> Required action:
Decide whether each statement below agrees with the text on Bob's plums and the raw vegan potluck. Answer yes or no for each, quoting the deciding words of the text. 1. Bob gave up conventional dairy farming 15 years ago. 2. Bob sprays his macadamia nuts, as some of his neighbours do. 3. Every ingredient in the potluck meal was bought at the New Brighton Farmers' Market.
===== Passage shown =====
Sunday, December 19, 2010

Bob's Wonderful Plums

Jessica and Bob at Byron Markets
Raining today at Byron Markets, but Bob was still there with his chemical-free fruit and vegetables. Jessica came along for the tomatoes (and Russian cucumbers). Normally plums are not my favourite fruit, but these ones were deliciously sweet. 

Bob grows all this wonderful produce at his property in Dunoon. He tells me some of the trees there are very old – at least 30 years. Bob has a great variety of fruit for all seasons – peaches, custard apples, plums, pineapples, tomatoes, cucumbers, avocados and even a few bananas. His vegetables are great and this week he had enormous spring onions, lettuce, chokos and beans. Like everyone else in the district Bob also grows macadamia nuts, but unlike some of his neighbours, he does not spray.

Bob and Jessica and Bob's splendid market stall
Bob started life as a dairy farmer (conventional) but gave that up 15 years ago and now concentrates on growing fruit and vegetables the natural way.

You’ll find Bob at the local Sunday markets. He does Bangalow, Byron, The Channon, Mullumbimby (on the third Saturday) and travels over to Casino on a Thursday.

Saturday, December 18, 2010

Raw Vegan Potluck - Uki

Amidst the rain and thunder last night, 20 of us gathered at Avi and Mehavit's organic farm in Byangum. December 2010 and the eighth Raw Vegan Pot Luck at Uki. It is inspiring to see such a beautiful group of people and the wonderful food they've brought to share along with stories, songs and laughter.

As Menkit points out, eating a raw vegan diet contributes not only to personal health and well-being but also to the sustainability of mother earth. Eating less meat and dairy helps reduce the impact that animal agriculture has on our soils and waterways. Eating fresh, local produce straight from nature (no cooking, processing, packaging) reduces the impact on the environment and climate change. It's all good.

And as we can see from the sumptious spread, eating raw food need not be boring. My preference is to eat mainly fruit and to keep meals simple. No need to add salt, condiments, spices as the food itself has it's own splendid and delicate flavours. The meal i prepared was a simple recipe; in-season local organic produce all purchased from the New Brighton Farmers' Market on tuesday (except for the mangoes). Zucchini fettucine with a mango and tomato sauce and finely chopped parsley for garnish.
===== Data to examine =====
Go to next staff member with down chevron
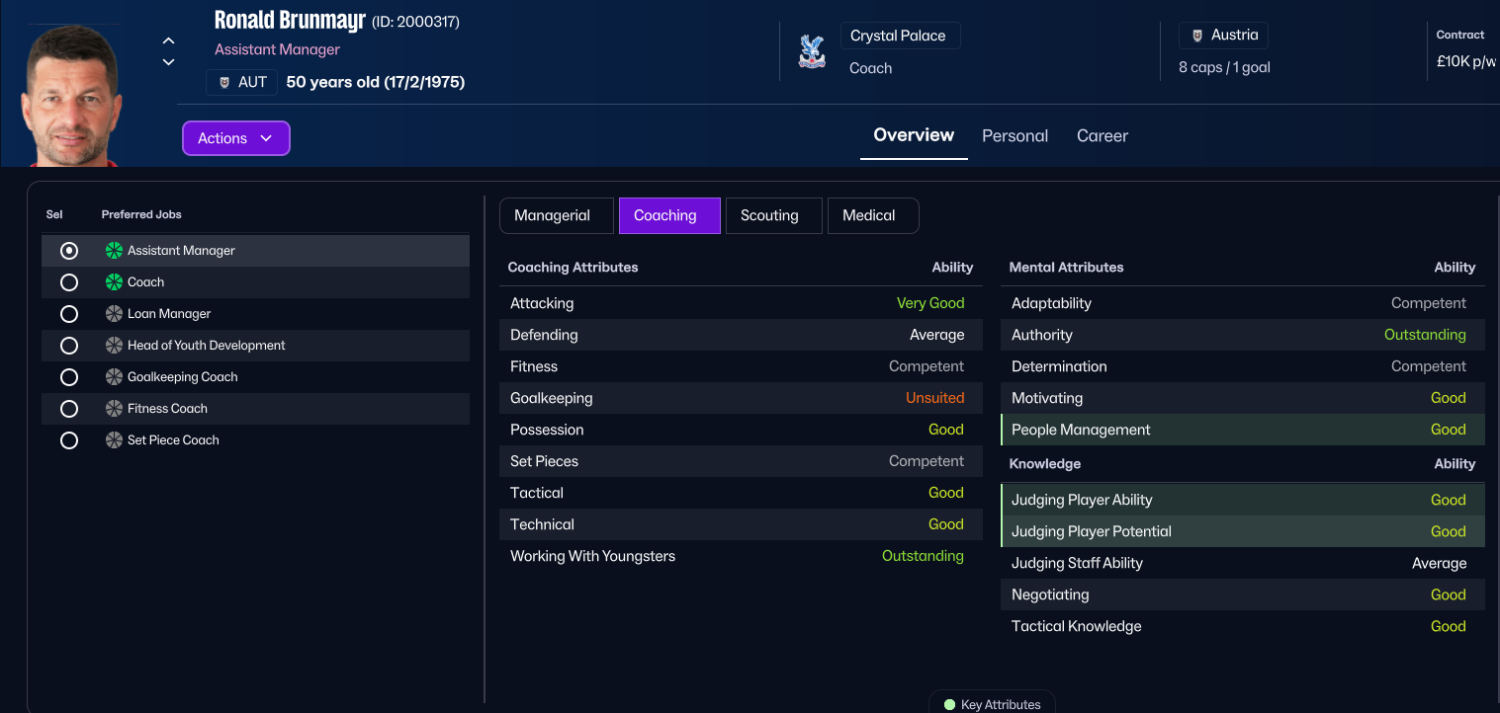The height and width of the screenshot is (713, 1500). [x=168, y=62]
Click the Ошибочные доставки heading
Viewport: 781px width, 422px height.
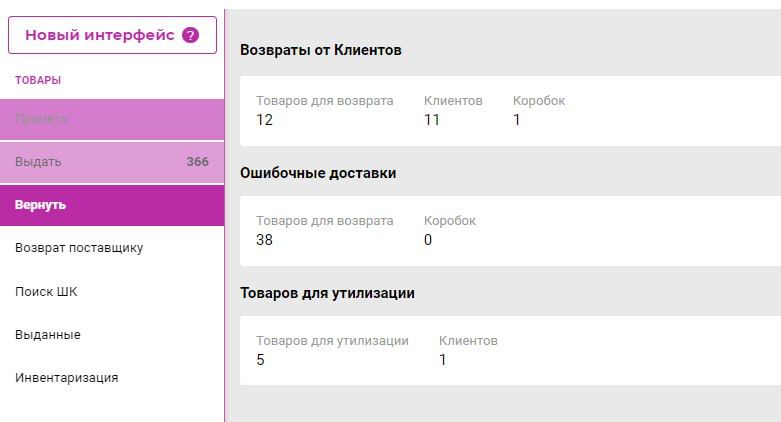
=====
===== Data to examine =====
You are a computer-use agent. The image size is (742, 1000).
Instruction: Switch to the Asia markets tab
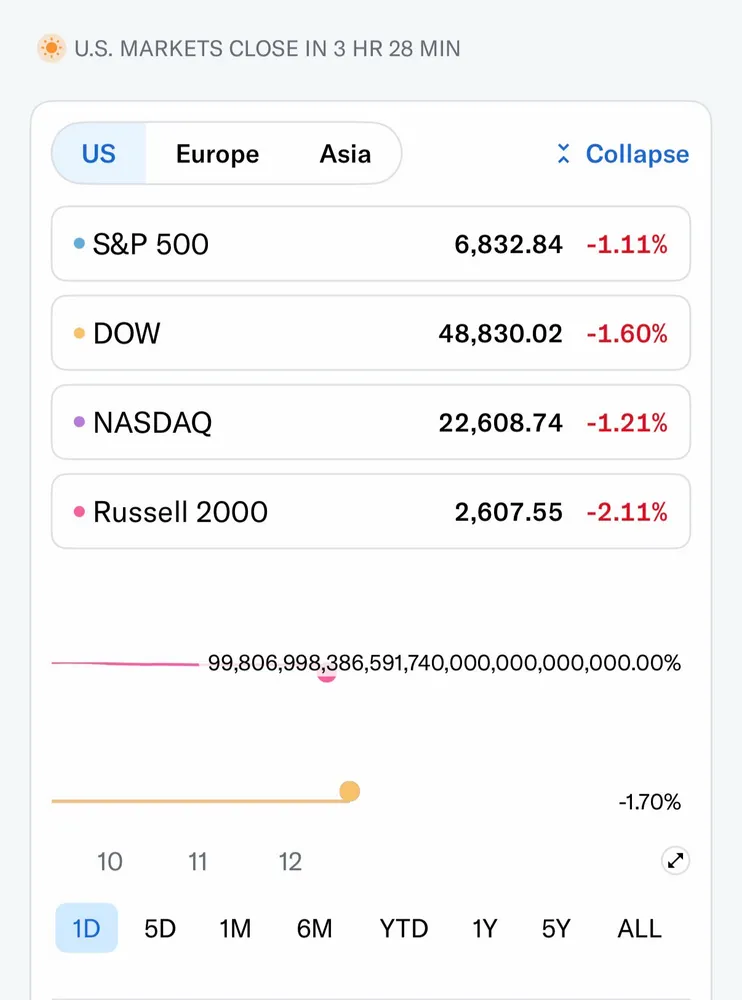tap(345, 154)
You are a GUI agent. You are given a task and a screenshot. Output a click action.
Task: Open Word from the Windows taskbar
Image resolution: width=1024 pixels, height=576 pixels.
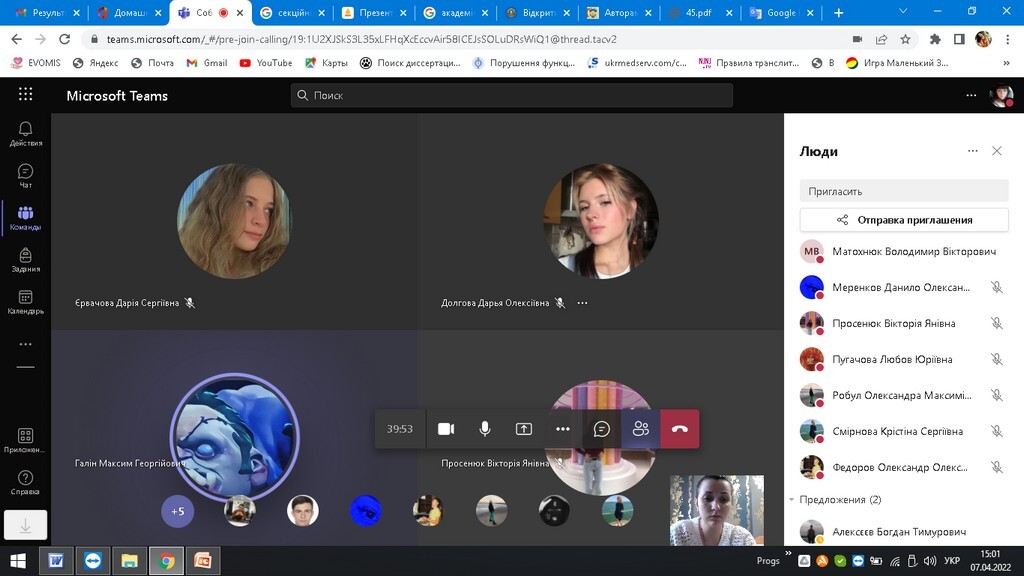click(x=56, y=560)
=====
> The answer:
1. Yes: "Bob started life as a dairy farmer (conventional) but gave that up 15 years ago"
2. No: "unlike some of his neighbours, he does not spray."
3. No: "all purchased from the New Brighton Farmers' Market on tuesday (except for the mangoes)"